▸ **Material to process**:
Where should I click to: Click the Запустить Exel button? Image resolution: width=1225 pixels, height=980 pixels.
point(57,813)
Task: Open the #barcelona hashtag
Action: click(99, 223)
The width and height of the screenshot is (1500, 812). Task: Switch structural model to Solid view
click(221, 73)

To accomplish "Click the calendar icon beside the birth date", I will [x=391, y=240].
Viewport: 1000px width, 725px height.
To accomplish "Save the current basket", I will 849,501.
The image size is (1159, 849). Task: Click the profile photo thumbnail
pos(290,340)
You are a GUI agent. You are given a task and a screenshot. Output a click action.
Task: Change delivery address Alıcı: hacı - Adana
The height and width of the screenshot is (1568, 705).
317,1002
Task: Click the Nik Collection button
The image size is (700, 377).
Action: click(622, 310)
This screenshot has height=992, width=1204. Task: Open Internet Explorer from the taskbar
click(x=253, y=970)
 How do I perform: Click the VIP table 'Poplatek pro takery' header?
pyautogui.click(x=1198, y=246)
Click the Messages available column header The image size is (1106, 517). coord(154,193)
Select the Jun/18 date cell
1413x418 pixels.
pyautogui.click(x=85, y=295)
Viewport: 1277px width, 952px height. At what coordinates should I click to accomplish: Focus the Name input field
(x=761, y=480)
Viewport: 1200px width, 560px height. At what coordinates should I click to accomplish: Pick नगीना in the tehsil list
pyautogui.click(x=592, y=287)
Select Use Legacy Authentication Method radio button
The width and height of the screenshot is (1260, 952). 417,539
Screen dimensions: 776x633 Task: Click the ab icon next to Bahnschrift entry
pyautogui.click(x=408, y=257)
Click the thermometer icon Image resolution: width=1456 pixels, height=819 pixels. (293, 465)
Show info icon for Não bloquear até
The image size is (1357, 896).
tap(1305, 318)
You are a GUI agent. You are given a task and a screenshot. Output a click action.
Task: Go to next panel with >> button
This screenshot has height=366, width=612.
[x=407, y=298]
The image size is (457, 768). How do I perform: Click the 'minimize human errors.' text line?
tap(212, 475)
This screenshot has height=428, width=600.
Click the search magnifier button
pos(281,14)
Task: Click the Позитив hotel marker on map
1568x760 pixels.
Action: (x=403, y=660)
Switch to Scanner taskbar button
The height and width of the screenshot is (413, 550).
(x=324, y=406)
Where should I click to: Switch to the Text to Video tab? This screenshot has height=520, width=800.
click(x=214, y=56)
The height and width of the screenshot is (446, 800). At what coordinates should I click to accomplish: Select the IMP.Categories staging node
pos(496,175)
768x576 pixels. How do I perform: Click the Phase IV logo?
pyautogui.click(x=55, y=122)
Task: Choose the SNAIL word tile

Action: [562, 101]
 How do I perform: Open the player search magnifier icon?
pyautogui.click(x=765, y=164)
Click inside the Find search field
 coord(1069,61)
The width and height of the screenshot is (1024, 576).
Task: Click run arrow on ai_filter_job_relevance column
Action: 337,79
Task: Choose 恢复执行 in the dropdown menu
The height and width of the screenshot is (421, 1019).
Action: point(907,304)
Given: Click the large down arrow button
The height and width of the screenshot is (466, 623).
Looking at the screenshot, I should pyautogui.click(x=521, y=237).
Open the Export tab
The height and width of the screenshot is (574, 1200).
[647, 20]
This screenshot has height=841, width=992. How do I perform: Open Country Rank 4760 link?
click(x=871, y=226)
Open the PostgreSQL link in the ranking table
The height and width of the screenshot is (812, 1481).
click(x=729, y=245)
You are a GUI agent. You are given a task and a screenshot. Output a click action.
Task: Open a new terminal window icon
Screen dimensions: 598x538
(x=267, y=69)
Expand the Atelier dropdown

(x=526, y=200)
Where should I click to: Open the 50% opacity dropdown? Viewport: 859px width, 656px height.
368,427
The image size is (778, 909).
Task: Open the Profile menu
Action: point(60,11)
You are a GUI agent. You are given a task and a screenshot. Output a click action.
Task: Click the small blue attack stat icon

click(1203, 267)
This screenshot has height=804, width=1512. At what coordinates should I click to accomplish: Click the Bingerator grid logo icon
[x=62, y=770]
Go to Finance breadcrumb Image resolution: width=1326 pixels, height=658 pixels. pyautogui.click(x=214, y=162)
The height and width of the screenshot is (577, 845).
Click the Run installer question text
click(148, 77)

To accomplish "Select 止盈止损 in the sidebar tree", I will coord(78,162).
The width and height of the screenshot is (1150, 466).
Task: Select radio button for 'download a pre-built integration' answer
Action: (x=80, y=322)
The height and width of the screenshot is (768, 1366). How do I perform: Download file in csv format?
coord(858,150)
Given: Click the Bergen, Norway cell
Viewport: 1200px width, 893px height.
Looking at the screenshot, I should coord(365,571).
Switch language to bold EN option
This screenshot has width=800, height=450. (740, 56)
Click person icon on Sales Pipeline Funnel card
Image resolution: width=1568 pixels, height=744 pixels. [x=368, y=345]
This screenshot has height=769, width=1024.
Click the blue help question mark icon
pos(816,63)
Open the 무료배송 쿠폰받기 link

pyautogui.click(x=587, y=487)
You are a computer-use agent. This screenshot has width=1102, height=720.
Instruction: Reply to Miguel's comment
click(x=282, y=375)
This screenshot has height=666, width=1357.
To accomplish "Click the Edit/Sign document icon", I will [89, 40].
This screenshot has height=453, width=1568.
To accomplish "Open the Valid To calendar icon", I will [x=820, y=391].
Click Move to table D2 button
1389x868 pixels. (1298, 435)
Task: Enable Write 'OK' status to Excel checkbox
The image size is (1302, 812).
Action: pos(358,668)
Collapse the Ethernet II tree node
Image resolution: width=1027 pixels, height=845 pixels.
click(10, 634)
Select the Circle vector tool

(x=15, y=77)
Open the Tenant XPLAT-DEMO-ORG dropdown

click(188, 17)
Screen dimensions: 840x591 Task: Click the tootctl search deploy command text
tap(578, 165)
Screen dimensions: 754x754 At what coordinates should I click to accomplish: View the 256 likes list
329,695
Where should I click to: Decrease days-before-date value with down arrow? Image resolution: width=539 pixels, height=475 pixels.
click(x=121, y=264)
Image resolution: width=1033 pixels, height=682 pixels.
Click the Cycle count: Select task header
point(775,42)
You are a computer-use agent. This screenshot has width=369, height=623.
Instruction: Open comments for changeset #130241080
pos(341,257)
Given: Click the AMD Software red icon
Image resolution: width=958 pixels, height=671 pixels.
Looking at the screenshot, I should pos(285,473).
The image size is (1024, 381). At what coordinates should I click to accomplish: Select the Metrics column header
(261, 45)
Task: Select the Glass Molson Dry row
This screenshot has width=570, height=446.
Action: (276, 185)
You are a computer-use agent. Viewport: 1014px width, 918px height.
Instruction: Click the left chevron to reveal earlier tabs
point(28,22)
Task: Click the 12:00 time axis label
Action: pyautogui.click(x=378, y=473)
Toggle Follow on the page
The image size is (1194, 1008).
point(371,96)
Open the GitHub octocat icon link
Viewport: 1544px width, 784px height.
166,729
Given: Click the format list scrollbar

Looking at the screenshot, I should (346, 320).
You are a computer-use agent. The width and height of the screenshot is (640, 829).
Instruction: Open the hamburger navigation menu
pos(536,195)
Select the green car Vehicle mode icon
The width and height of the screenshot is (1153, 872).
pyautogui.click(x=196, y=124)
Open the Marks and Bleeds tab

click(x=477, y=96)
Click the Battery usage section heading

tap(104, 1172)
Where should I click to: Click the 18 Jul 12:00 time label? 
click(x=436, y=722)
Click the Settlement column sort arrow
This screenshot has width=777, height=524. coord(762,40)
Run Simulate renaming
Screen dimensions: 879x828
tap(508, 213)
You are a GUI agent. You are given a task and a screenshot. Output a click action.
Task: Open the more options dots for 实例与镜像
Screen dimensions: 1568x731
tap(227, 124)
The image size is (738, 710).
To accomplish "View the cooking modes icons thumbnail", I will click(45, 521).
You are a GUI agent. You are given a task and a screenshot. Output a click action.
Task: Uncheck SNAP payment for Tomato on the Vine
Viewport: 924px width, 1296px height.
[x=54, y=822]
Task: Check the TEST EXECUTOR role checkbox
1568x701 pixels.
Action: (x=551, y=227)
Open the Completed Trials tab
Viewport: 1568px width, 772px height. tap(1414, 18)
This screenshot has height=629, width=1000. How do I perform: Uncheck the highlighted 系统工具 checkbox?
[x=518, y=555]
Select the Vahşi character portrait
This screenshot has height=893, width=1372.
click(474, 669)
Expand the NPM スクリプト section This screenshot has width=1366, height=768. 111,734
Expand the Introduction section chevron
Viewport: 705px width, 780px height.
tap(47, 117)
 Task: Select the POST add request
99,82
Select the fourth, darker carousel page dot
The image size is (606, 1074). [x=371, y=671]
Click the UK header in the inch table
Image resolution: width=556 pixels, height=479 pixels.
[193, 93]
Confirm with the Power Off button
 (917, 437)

▸ **Problem details**: In the listing above, find each line with "calendar" and copy it.

▸ **The completed task**:
To accomplish "Click the calendar icon beside the birth date", I will [x=391, y=240].
To accomplish "Open the Valid To calendar icon", I will [x=820, y=391].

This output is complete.